In 2003 Kurt Darrow was appointed CEO of La-Z-Boy Incorporated (NYSE:LZB). This analysis aims first to contrast CEO compensation with other companies that have similar market capitalization. Then we’ll look at a snap shot of the business growth. Third, we’ll reflect on the total return to shareholders over three years, as a second measure of business performance. This process should give us an idea about how appropriately the CEO is paid.
How Does Kurt Darrow’s Compensation Compare With Similar Sized Companies?

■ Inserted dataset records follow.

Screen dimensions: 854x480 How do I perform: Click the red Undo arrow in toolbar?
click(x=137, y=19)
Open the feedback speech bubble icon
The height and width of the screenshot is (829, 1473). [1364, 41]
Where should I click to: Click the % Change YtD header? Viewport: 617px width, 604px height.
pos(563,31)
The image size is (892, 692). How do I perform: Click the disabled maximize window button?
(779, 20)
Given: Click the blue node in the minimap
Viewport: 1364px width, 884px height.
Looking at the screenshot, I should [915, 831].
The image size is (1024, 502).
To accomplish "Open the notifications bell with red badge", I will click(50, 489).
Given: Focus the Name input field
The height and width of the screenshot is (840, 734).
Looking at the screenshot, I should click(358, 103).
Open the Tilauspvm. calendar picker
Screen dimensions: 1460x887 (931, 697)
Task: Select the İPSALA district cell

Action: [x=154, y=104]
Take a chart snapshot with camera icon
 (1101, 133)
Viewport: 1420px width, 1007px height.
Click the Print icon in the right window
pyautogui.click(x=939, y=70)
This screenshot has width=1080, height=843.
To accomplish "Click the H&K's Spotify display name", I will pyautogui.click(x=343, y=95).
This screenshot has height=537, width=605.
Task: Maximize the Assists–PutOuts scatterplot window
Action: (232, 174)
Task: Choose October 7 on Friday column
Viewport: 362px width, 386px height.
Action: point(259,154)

Our data indicates that La-Z-Boy Incorporated is worth US$1.4b, and total annual CEO compensation is US$4.4m. That’s actually a decrease on the year before. We examined companies with market caps from US$1.0b to US$3.2b, and discovered that the median CEO compensation of that group was US$3.6m.
So Kurt Darrow receives a similar amount to the median CEO pay, amongst the companies we looked at. While this data point isn’t particularly informative alone, it gains more meaning when considered with business performance.
The graphic below shows how CEO compensation at La-Z-Boy has changed from year to year.
Is La-Z-Boy Incorporated Growing?
La-Z-Boy Incorporated has increased its earnings per share (EPS) by an average of 7.4% a year, over the last three years Its revenue is up 4.9% over last year.
I’d prefer higher revenue growth, but I’m happy with the modest EPS growth. So there are some positives here, but not enough to earn high praise. So this free visualization of the analyst consensus on future earnings could help you make the right decision about whether to buy, sell, or hold.
Has La-Z-Boy Incorporated Been A Good Investment?
With a total shareholder return of 13% over three years, La-Z-Boy Incorporated shareholders would, in general, be reasonably content. But they probably don’t want to see the CEO paid more than is normal for companies around the same size.
Kurt Darrow is paid around the same as most CEOs of similar size companies.
We see room for improved growth, as well as fairly unremarkable returns over the last three years. But we don’t think the CEO compensation is a problem.
But note: La-Z-Boy may not be the best stock to buy. So take a peek at this free list of interesting companies with high ROE and low debt.
To help readers see past the short term volatility of the financial market, we aim to bring you a long-term focused research analysis purely driven by fundamental data. Note that our analysis does not factor in the latest price-sensitive company announcements.
The author is an independent contributor and at the time of publication had no position in the stocks mentioned. For errors that warrant correction please contact the editor at firstname.lastname@example.org.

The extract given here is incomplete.